# [Problem to solve]
Could you copy the records below exactly, leaving out any pictures they include?

# [Record set]

○ ○ ○ ○

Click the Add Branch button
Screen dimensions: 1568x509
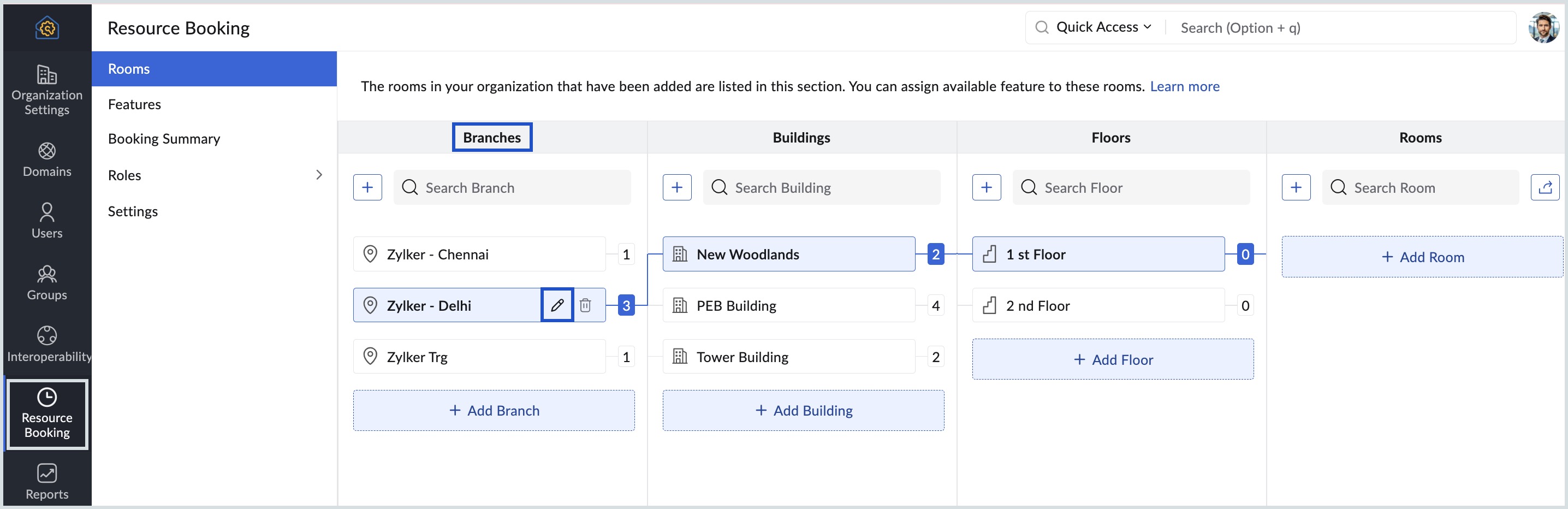pyautogui.click(x=494, y=410)
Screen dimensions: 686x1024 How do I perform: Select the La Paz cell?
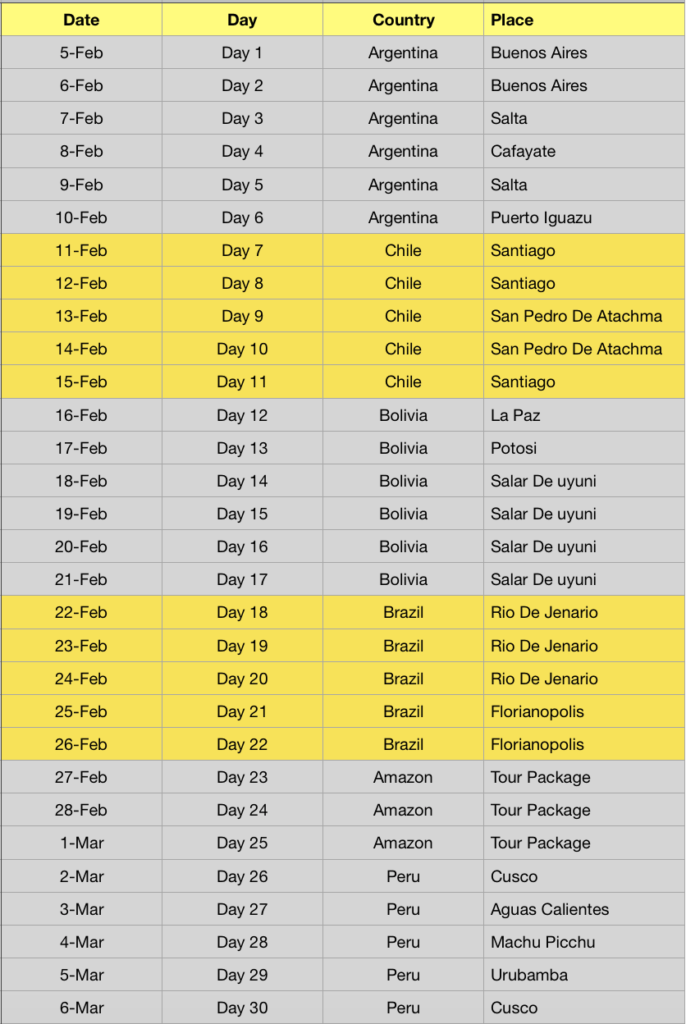(x=584, y=415)
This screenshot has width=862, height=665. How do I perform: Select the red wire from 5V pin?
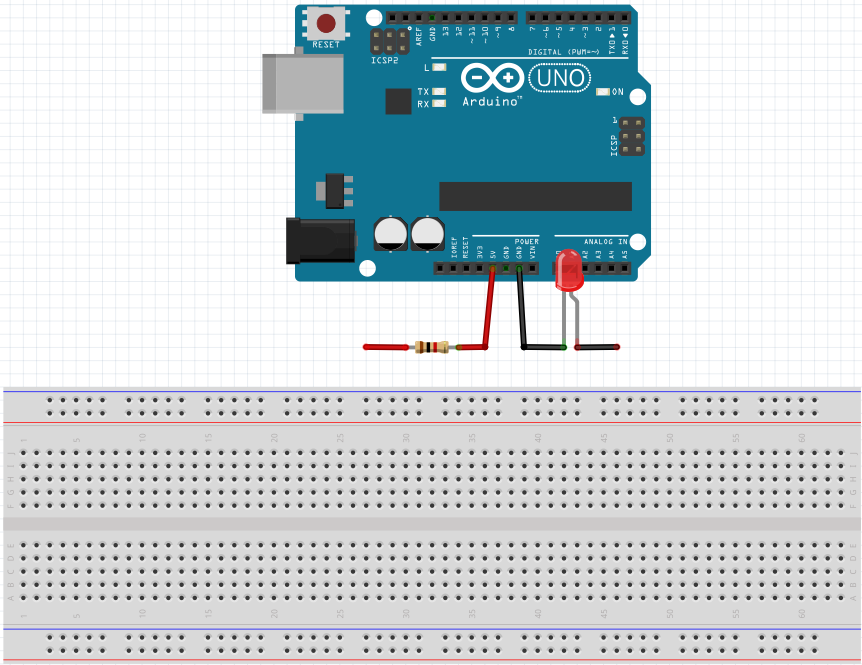(x=489, y=310)
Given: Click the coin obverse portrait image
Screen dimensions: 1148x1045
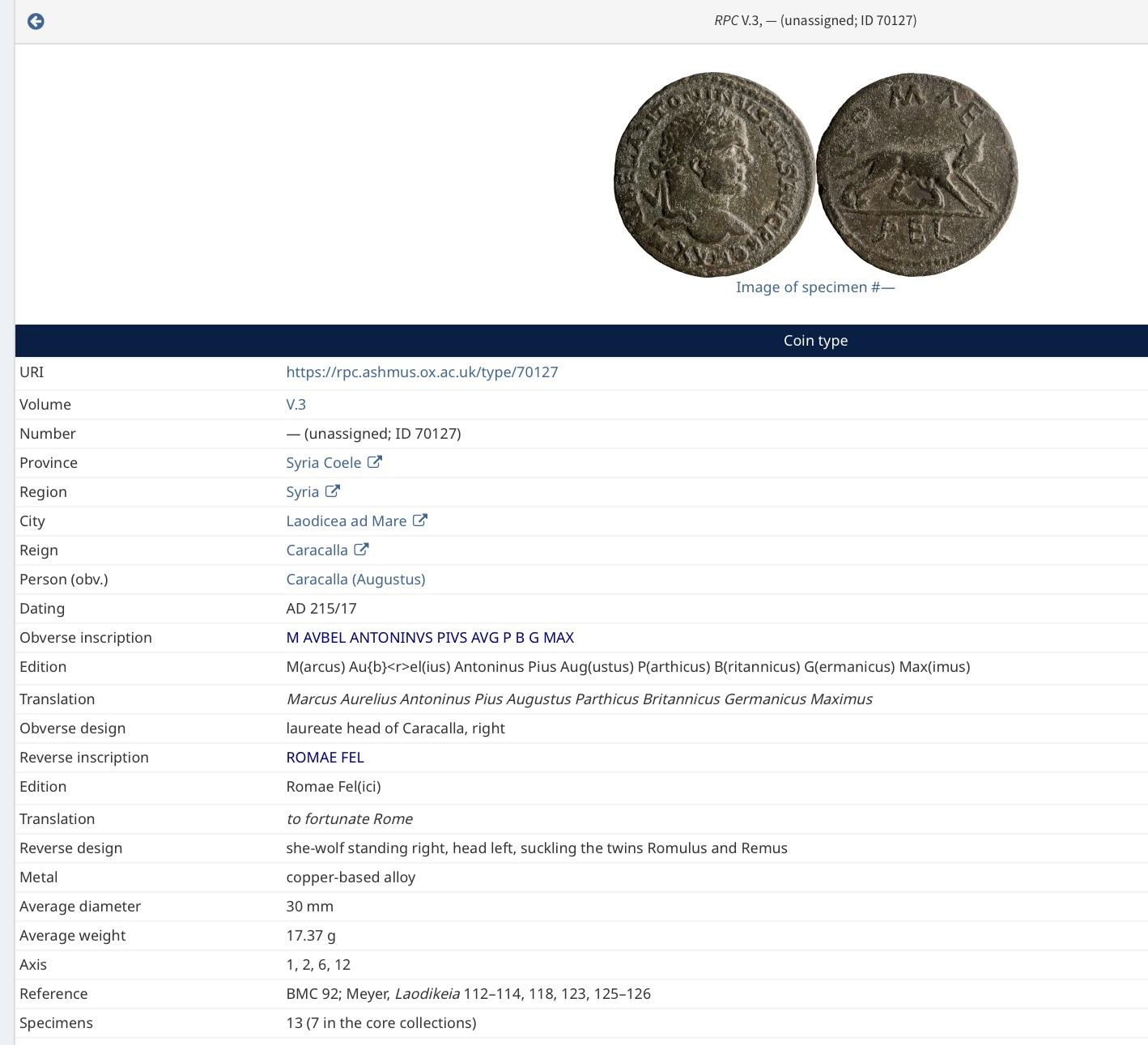Looking at the screenshot, I should point(714,175).
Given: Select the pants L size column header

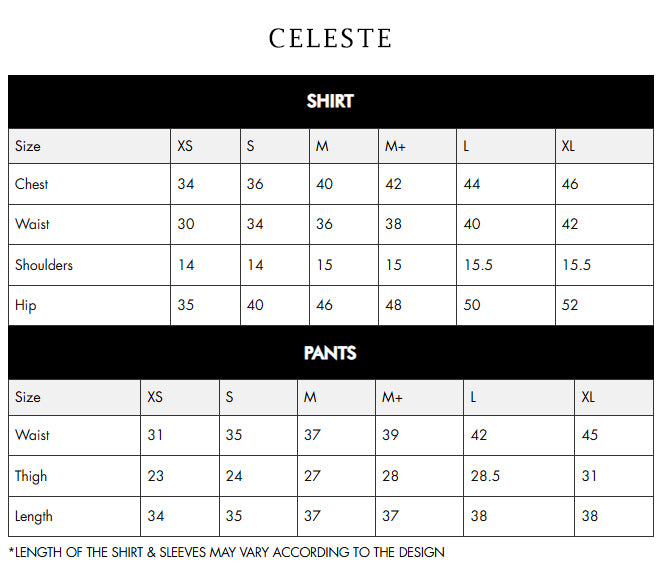Looking at the screenshot, I should [x=473, y=397].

○ ○ ○ ○

# [Solved exercise]
Click the Add Branch button
Screen dimensions: 1568x509
pyautogui.click(x=494, y=410)
Screen dimensions: 686x1024 How do I perform: Select the La Paz cell?
(x=584, y=415)
This screenshot has width=862, height=665. How do I perform: Select the red wire from 5V pin?
(x=489, y=310)
Given: Click the coin obverse portrait image
Screen dimensions: 1148x1045
Looking at the screenshot, I should point(714,175).
Given: Select the pants L size column header

Looking at the screenshot, I should [x=473, y=397].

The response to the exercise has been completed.